» **DO THIS**
Pick out each line below that contains the string "field" and copy it out. Case matters.

» **GIVEN INFORMATION**

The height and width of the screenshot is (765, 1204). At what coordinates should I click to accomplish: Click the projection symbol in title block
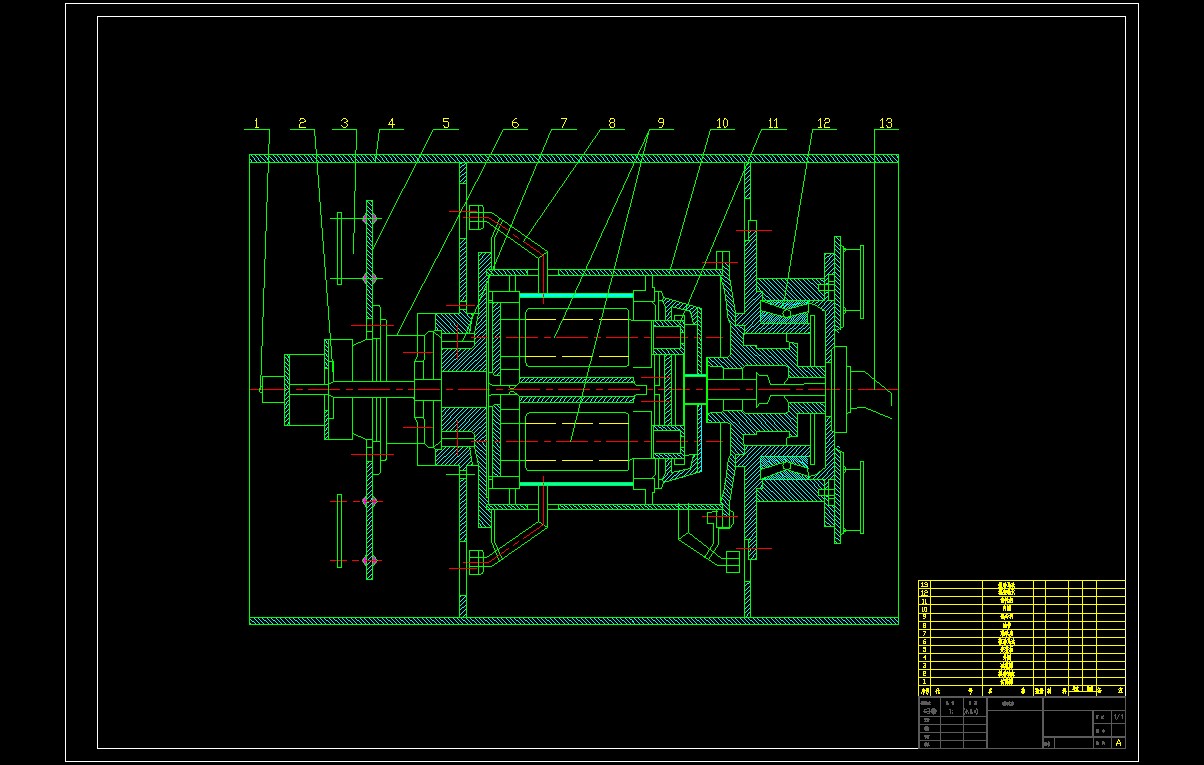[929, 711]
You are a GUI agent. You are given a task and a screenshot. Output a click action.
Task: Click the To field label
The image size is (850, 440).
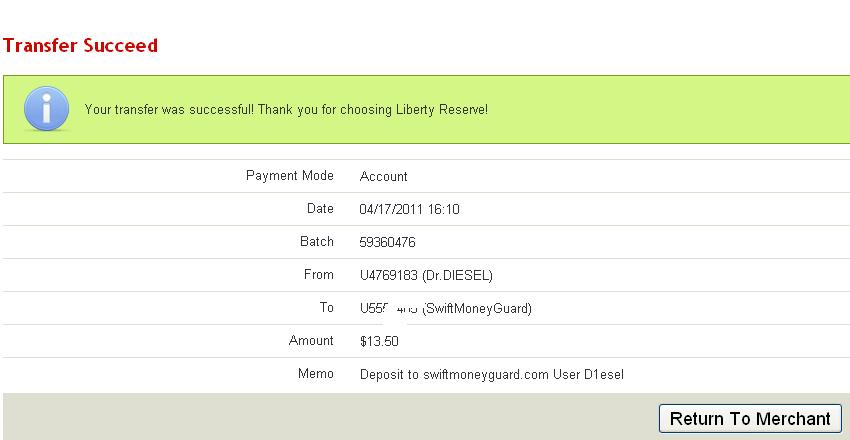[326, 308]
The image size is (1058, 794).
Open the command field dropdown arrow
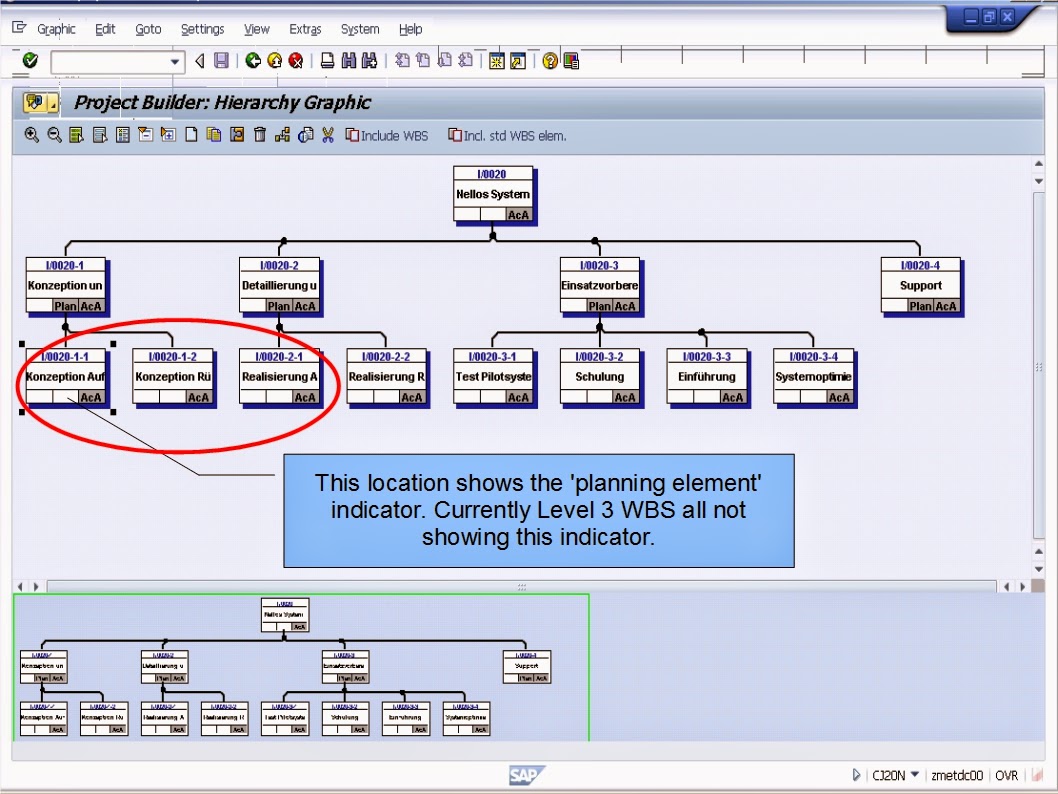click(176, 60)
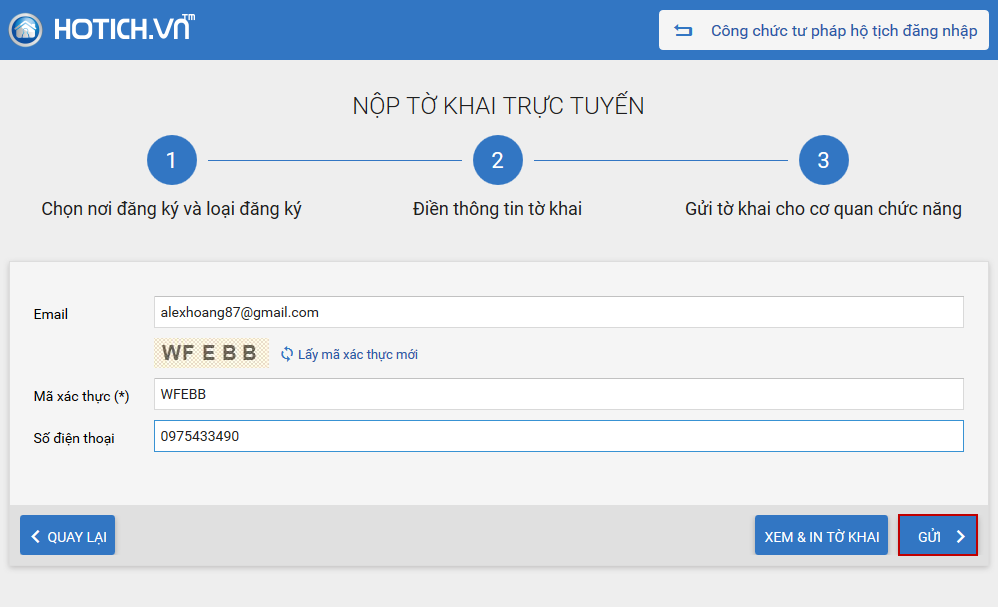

» **WRITTEN SOLUTION**
Task: Click the To field label
Open the command field dropdown arrow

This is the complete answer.